Earth Day 1990 – 20 years

For the 20th anniversary of Earth Day in 1990, environmental activists were determined to make it a truly global event, a rebirth of environmental awareness. Josh and his team were the only outside communications folks hired to help Earth Day’s in-house publicity team. It truly became huge with massive gatherings in the largest cities, participation throughout the country – from schools and churches to companies and board rooms.


StarKist – Dophin-Safe Tuna

In April 1990, StarKist Seafood, the world's largest tuna canner, announced that it would not purchase any tuna captured in nets along with dolphins nor would it buy any fish caught with gill or drift nets. Owned by H. J. Heinz, StarKist became the first major tuna company to sell only "dolphin-safe" tuna for human and cat consumption.

Josh was part of the media and outreach team working closely with StarKist management as well as with Greenpeace, convincing StarKist “to do the right thing.” Soon after the announcement, other major brands – Chicken of the Sea and Bumblebee – joined in. This result was the effect of many years of protests and boycotts with tuna companies being inundated with letters and drawings from hundreds of thousands of kids.


Time Magazine: The Earth Day Issue

For Earth Day 2000, Time Magazine published a special issue, “How to Save the Earth,” which featured a section on heroes for the planet. Time engaged Josh and his team to promote the issue and the earth heroes.

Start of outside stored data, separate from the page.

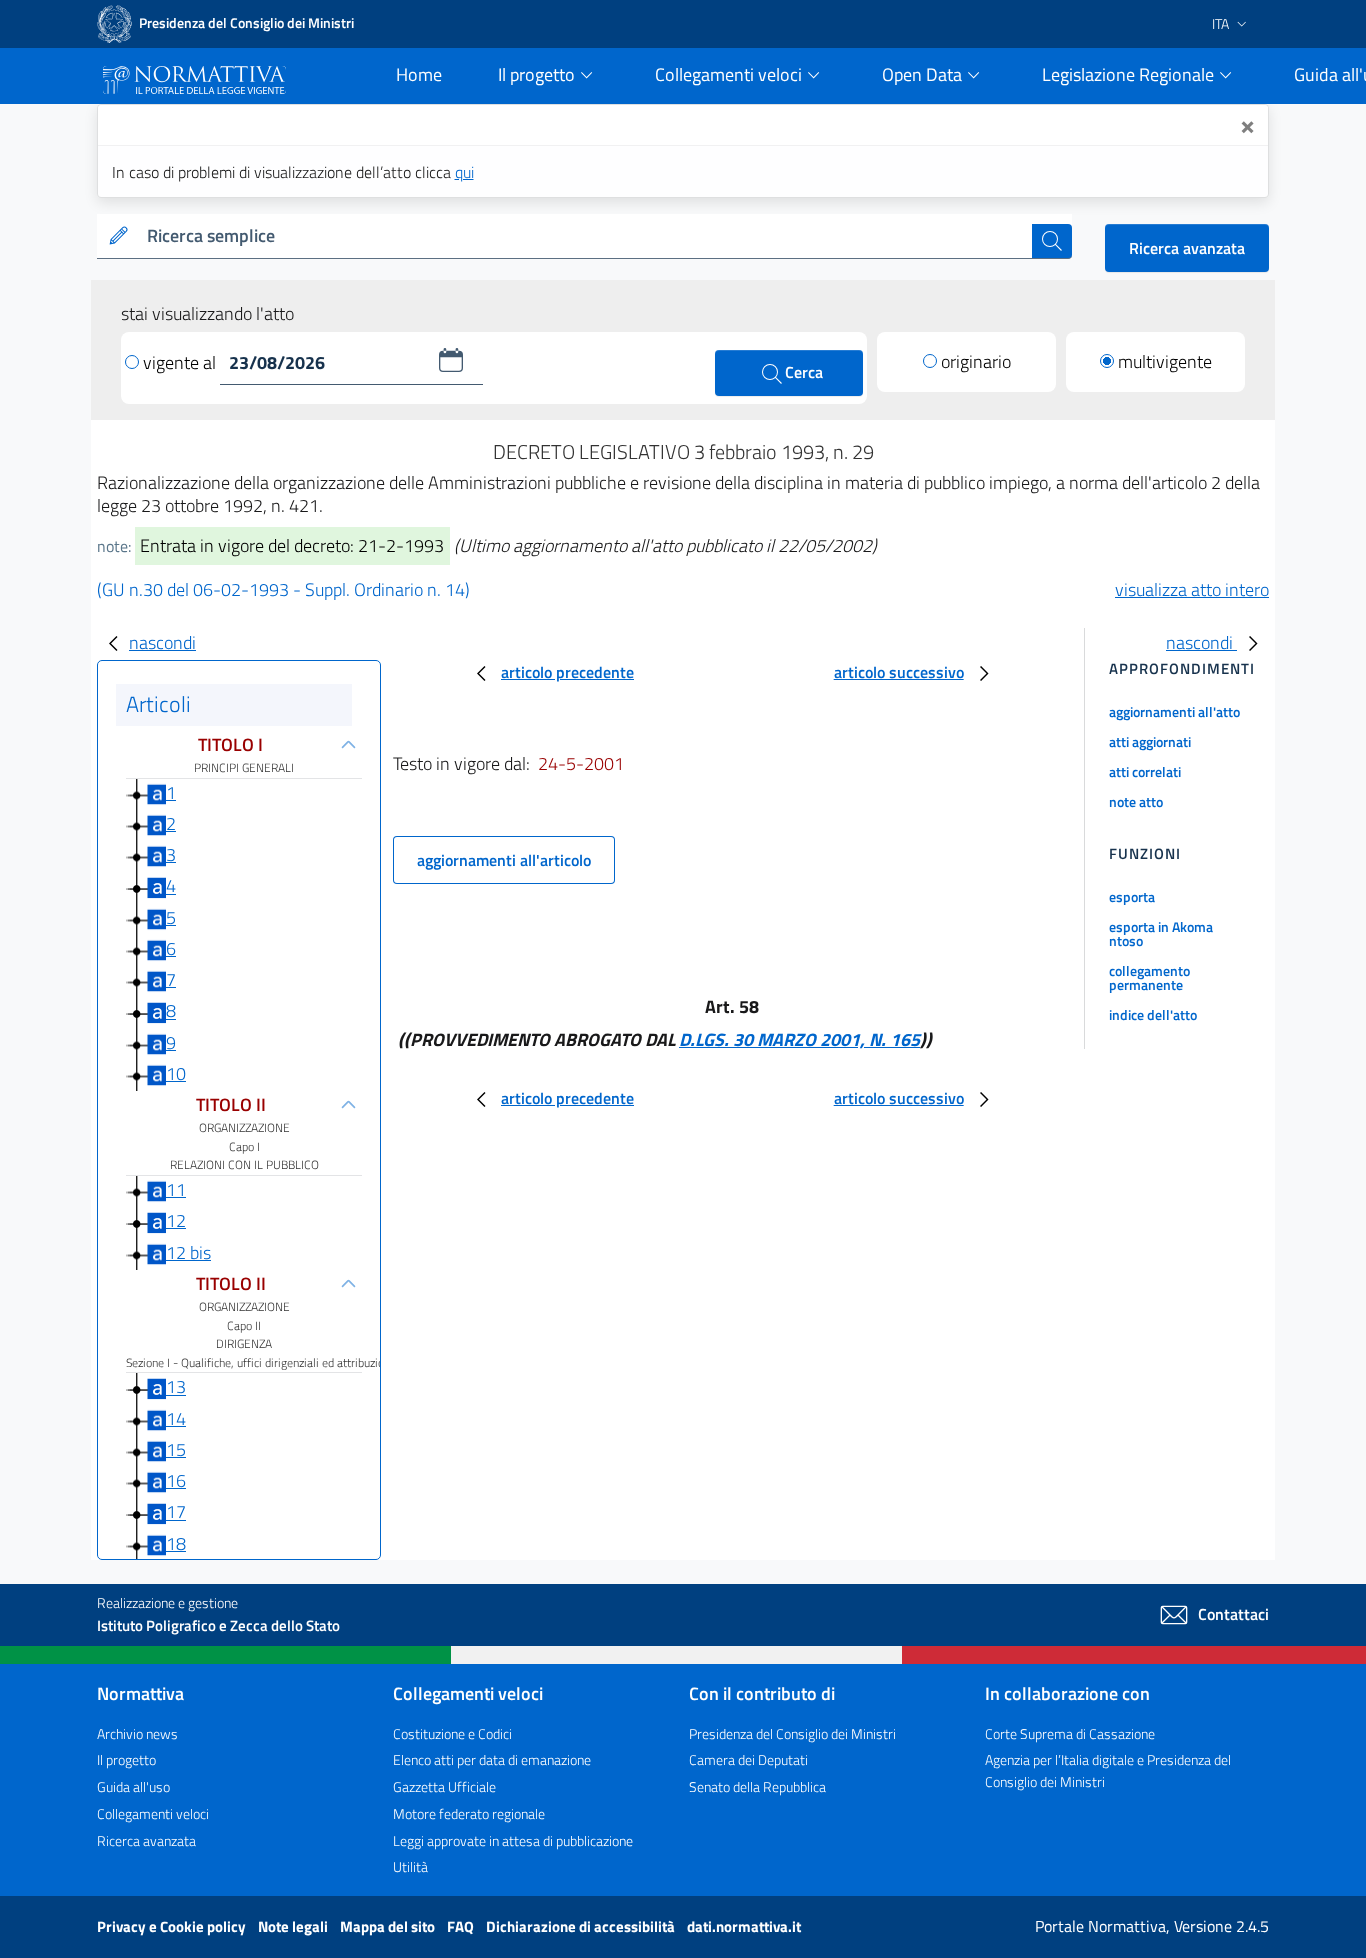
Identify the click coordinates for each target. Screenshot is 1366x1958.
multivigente (1165, 361)
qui (464, 172)
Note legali (294, 1926)
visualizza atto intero (1192, 589)
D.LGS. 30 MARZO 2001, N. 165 (799, 1039)
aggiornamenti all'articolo (504, 860)
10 (176, 1073)
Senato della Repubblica (757, 1786)
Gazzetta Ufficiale (444, 1786)
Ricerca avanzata (1187, 248)
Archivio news (137, 1733)
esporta (1132, 896)
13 (176, 1387)
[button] (451, 360)
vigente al (181, 362)
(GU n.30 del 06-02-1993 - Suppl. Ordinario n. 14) (283, 589)
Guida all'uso (133, 1786)
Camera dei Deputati (748, 1759)
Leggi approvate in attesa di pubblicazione (513, 1840)
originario (976, 361)
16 (176, 1480)
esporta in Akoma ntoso (1161, 933)
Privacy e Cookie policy (173, 1926)
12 (176, 1220)
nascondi (162, 642)
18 (176, 1543)
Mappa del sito (389, 1926)
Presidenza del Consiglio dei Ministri (792, 1733)
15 (176, 1449)
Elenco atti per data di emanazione (492, 1759)
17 (176, 1512)
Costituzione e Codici (452, 1733)
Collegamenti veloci (153, 1813)
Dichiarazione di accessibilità (582, 1926)
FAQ (462, 1926)
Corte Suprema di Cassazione (1070, 1733)
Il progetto (126, 1759)
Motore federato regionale (469, 1813)
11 (176, 1189)
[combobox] (585, 236)
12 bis (188, 1252)
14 (176, 1418)
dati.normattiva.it (744, 1926)
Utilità (410, 1866)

Even before the Internet and Facebook, before Twitter and Instagram, there was a sure-fire way to get a story out. All you had to do was hire Josh Baran to spread the word. When I was an editor at TIME magazine, Josh introduced me to some of my most valuable sources of information, particularly on environmental issues. No one is more plugged into the media world. And with the new tools of the Digital Age, he’s more effective than ever.
— Charles Alexander, former International Editor, Time Magazine

Yosemite Park and Curry Co

For nearly a century, the hotels and concessions in the great Yosemite Park was operated by the Curry Company, which for many years was owned by MCA / Univeral. Since Josh was actively involved with many Universal projects and also had environmental experience, he was asked to advise the Yosemite Park and Curry Company on various environmental issues. Because of the extraordinary special place Yosemite holds in our national parks system, any activity or impact in the Park is heavily scrutinized and potentially controversial. Because of various acquisitions and mergers, the Curry Company relinquished its role in 1993.  

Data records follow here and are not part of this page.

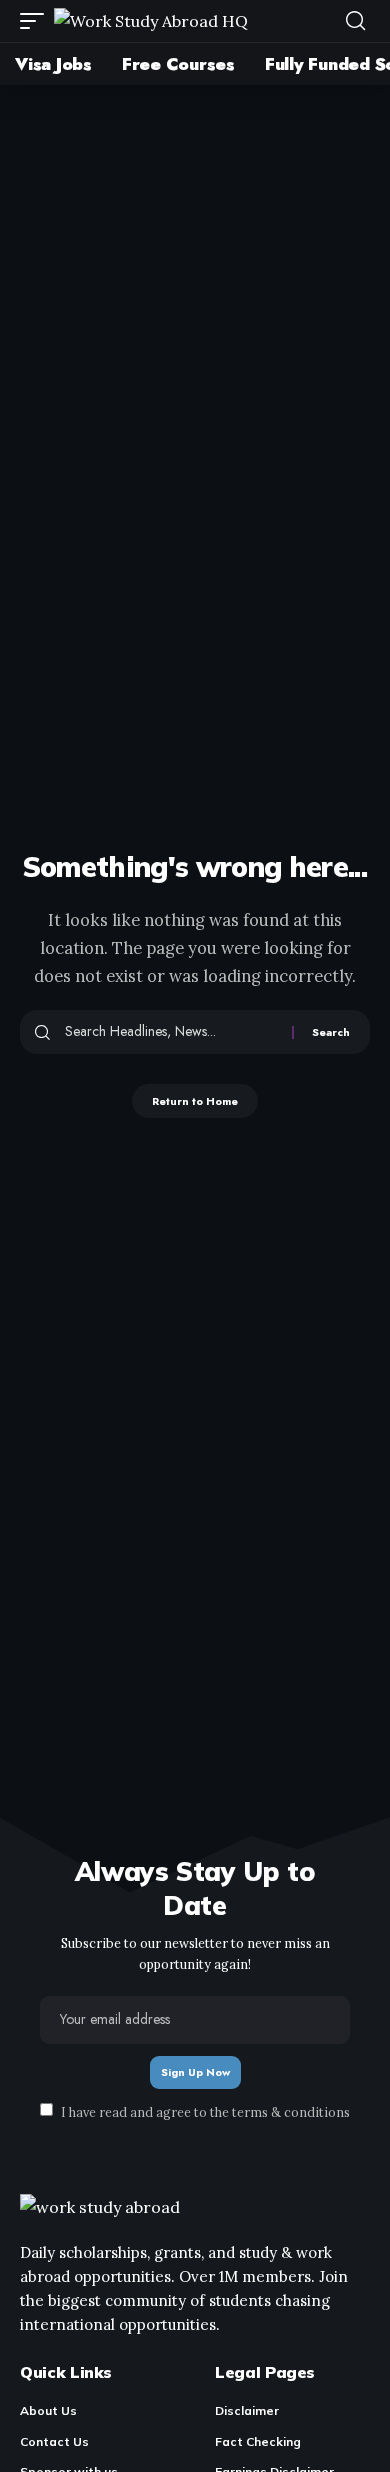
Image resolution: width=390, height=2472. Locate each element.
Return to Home (195, 1101)
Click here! (300, 32)
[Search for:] (171, 1032)
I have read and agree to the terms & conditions (205, 2111)
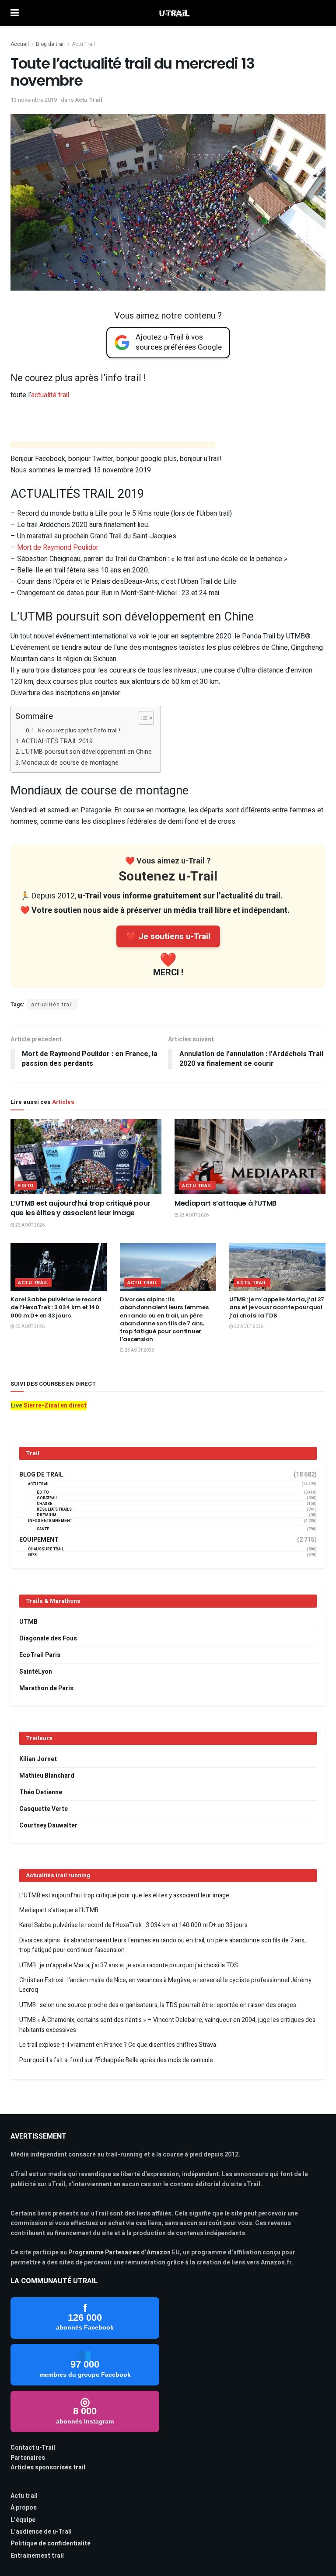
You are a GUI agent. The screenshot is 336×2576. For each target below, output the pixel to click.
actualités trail (52, 1005)
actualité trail (50, 395)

Historic Awanhee Hotel in Yosemite Valley

Historic Awanhee Hotel in Yosemite Valley


California big green initiative - 1990

In 1990, in the light of the 20th anniversary of Earth Day and a growing new wave of environmental awareness, California Assemblyman Tom Hayden and then Attorney General John K. Van de Kamp launched what was generally called the "Big Green" initiative. This effort placed an initiative on the November ballot the would remove from the market 32 pesticides suspected of causing cancer or birth defects, limit emissions that contribute to global warming , and ban new drilling for oil or gas in state waters. It would also create a $300-million bond issue to buy ancient redwood forests, where logging would be prohibited forever. It was very bold and far reaching. Hayden hired Josh and his team to manage the communications, especially around the launch phase of the campaign. The media campaign was very successful not only making this initiative a big deal in California, but also nationally with a front page story in the New York Times. There was major business opposition to Big Green mostly from agriculture, timber, and oil and gas industries which spent tens of millions of dollars against the initiative and ultimately won.  That November, California elected a conservative Republican as governor - Pete Wilson.  Big Green was a bit before its time.